Comprising confrontations in _GR_
Terrance
Lycidas at worldnet.att.net
Sun Jul 2 22:28:48 CDT 2000
Dave Monroe wrote:
>
> A couple of notes on this: first,Edward Mendelson, in his essay,
> "Gravity's Encyclopedia" (in his Mindful Pleasures)--which was likely an
> early and strong influence on my own ruminations on Pynchon--sets forth
> not only his idea of a genre of "encyclopedic" works--The Divine Comedy,
> Gargantua and Pantagruel, Don Quixote, Faust, Moby-Dick, Ulysses,
> Gravity's Rainbow, for starters--but, further, claims such works serve
> their "encyclopedic" function for, at, a given time, place (albeit not
> necessarily in that order), generally, at the founding of a nation, or a
> particular order. Moby-Dick is already the (North) American
> encyclopedic fiction, Mendelson claims; Gravity's Rainbow instead serves
> this function for "a new international culture, created by the
> technologies of instant communication and the economy of world markets"

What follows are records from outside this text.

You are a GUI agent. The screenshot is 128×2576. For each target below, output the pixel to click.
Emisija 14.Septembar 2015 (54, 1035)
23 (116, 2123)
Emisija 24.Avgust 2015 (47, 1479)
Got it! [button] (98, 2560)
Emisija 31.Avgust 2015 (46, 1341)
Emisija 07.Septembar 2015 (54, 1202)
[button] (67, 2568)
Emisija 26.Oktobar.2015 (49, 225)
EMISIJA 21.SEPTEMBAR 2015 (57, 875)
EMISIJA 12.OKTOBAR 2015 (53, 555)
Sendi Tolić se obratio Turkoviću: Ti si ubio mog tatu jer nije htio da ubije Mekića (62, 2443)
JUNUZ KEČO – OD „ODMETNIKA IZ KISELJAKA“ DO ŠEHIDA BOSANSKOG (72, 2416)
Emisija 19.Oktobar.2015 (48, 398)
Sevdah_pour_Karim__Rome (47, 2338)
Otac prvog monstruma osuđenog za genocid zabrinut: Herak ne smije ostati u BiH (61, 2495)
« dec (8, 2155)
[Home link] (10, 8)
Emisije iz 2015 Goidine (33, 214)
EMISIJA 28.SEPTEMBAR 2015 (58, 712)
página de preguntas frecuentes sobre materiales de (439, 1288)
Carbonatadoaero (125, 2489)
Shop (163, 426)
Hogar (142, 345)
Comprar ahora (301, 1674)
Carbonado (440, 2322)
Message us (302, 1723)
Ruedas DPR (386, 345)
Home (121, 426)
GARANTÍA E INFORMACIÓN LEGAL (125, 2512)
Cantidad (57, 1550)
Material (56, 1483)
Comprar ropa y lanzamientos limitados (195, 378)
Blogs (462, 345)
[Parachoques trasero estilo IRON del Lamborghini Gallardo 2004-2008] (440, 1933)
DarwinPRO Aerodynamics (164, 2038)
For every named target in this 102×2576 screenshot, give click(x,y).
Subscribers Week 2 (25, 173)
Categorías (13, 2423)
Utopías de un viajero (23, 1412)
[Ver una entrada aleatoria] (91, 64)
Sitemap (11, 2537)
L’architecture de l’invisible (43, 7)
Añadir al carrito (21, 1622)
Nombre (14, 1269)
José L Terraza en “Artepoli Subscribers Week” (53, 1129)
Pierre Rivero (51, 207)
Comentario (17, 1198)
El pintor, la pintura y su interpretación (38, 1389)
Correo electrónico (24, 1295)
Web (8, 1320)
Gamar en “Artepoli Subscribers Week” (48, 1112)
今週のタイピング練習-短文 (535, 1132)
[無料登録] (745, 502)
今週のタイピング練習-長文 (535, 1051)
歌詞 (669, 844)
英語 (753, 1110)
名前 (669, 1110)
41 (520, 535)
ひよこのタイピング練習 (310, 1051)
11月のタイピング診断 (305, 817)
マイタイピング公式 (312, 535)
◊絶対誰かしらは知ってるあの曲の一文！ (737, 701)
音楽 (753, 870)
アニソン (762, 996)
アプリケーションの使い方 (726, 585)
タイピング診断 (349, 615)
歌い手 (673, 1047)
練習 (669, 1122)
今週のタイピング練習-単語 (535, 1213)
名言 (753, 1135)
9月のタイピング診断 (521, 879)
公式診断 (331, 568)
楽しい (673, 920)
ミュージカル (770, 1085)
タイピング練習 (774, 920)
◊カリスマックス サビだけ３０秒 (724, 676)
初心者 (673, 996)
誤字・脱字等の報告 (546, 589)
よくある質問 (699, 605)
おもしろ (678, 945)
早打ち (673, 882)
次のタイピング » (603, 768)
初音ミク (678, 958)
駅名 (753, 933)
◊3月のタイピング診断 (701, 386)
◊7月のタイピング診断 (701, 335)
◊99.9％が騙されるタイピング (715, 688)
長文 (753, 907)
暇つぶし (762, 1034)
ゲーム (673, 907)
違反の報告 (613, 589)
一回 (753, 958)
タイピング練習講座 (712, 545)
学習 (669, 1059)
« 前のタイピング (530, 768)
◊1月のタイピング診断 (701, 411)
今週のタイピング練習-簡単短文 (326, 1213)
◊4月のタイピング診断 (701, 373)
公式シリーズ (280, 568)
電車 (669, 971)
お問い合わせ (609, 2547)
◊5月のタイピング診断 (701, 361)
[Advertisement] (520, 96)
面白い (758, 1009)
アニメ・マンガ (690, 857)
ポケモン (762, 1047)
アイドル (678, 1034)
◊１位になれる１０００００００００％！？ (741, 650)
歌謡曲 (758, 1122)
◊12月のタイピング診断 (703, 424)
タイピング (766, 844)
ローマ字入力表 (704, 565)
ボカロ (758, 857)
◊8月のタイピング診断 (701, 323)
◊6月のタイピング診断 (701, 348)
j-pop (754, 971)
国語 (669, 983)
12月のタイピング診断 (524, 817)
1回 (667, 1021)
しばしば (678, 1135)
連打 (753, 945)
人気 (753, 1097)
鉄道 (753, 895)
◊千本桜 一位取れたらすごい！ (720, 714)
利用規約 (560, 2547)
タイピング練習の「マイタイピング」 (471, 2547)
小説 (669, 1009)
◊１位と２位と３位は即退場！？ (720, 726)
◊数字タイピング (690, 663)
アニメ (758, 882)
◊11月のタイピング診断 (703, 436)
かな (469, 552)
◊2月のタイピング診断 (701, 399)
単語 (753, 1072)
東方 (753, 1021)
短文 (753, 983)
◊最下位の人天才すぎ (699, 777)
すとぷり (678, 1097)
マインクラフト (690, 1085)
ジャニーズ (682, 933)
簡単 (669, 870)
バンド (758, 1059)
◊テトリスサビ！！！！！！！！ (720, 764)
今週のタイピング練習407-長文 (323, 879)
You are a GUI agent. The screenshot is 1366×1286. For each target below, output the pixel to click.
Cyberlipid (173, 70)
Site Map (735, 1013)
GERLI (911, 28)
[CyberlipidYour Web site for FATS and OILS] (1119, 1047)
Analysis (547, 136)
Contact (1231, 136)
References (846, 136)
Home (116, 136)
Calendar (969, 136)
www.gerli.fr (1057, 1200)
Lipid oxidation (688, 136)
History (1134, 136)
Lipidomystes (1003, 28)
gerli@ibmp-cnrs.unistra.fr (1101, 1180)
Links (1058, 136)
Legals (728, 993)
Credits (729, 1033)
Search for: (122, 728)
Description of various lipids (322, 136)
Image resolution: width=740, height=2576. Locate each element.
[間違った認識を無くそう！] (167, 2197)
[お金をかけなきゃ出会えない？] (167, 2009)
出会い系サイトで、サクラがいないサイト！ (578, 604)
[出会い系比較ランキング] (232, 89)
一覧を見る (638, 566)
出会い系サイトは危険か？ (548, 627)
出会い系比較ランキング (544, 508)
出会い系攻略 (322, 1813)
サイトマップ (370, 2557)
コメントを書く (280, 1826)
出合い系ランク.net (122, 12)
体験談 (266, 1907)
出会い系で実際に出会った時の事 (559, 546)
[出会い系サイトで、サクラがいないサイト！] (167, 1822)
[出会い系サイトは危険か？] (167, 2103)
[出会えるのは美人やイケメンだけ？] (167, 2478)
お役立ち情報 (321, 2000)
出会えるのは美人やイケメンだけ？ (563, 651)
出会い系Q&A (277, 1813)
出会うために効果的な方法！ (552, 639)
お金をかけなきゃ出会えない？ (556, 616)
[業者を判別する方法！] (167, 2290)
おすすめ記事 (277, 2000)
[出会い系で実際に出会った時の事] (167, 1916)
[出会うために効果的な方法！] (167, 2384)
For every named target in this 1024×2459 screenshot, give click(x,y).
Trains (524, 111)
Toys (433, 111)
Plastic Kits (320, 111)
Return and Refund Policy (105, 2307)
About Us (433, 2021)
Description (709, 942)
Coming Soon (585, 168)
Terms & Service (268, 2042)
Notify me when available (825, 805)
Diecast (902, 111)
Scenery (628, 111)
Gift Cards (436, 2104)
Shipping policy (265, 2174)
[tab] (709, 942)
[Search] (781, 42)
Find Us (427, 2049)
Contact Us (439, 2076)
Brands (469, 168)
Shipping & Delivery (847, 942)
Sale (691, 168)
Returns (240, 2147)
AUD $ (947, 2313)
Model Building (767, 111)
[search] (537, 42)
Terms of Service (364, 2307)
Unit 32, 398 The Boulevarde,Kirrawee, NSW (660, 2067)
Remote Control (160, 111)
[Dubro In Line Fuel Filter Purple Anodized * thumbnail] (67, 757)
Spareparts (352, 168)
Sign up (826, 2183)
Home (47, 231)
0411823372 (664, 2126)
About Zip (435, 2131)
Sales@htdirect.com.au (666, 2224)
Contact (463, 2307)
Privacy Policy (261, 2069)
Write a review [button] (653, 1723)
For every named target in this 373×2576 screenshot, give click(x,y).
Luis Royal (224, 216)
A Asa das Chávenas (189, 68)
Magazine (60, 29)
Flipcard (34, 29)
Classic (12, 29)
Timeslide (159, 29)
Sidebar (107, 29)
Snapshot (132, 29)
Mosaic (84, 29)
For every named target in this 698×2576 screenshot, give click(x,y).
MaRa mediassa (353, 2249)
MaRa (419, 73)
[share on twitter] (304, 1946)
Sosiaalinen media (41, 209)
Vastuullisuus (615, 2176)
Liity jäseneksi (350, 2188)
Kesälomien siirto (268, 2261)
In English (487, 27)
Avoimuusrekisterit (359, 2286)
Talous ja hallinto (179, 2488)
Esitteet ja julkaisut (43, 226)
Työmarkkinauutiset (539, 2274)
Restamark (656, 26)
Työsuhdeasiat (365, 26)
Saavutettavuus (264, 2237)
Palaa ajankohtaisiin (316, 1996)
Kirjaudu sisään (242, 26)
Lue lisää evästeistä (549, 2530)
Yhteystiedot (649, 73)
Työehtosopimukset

> ("encyclopedic narratives appear near the beginning of a culture's or a
> nation's sense of its own separate existence," sez Mendelson).
[snip]
Here is something you may or may not find helpful:
The "Modern Menippean Satire", and GR, may be read as such,
would combine and correct, Frye's 'Anatomy and Mendelson's.
See Eliot
Braha's "Menippean Form in GR and Other
Contemporary American Texts." Diss. Columbia Univ. 1979.
Here are the Bakhtin elements Braha lists, all of which can
be identified in GR.
1) Carnival
2) quest-motif serves to test philosophical truths
3) the trilevelled construction of "earth," a "nether world"
and an "olympus"
4) dissolution or merging of identities, in particular, the
motif of the double.
5) extraordinary freedom of philosophical invention within
the plot
6) combination of free fantasy, symbolism and --on
occasion--the mystical religious element with the crude
naturalism of low life
7) the concern with ultimate philosophical positions
8) the experimental fantasticality in the handling of
perspective which can imperceptibly shift from ant's to
bird's view
9) eccentric or scandalous behaviour--spectacular
stomach-turning passages
10) utopian--or, to be more accurate, dystopian--elements of
the quest motif
11) the juxtaposition of items normally distant, often in
oxymoronic combinations
12) the parody of various genres and the mixture of prose
and verse diction
14) the variety of styles
15) topicality and publicistic quality--WWII novel that
illustrates ideological issues of the 1960s
see also, Kharpertian, Theodore D. A Hand to Turn the Time:
The Menippean Satires of
Thomas Pynchon. Rutherford: Fairleigh Dickinson U P, 1990.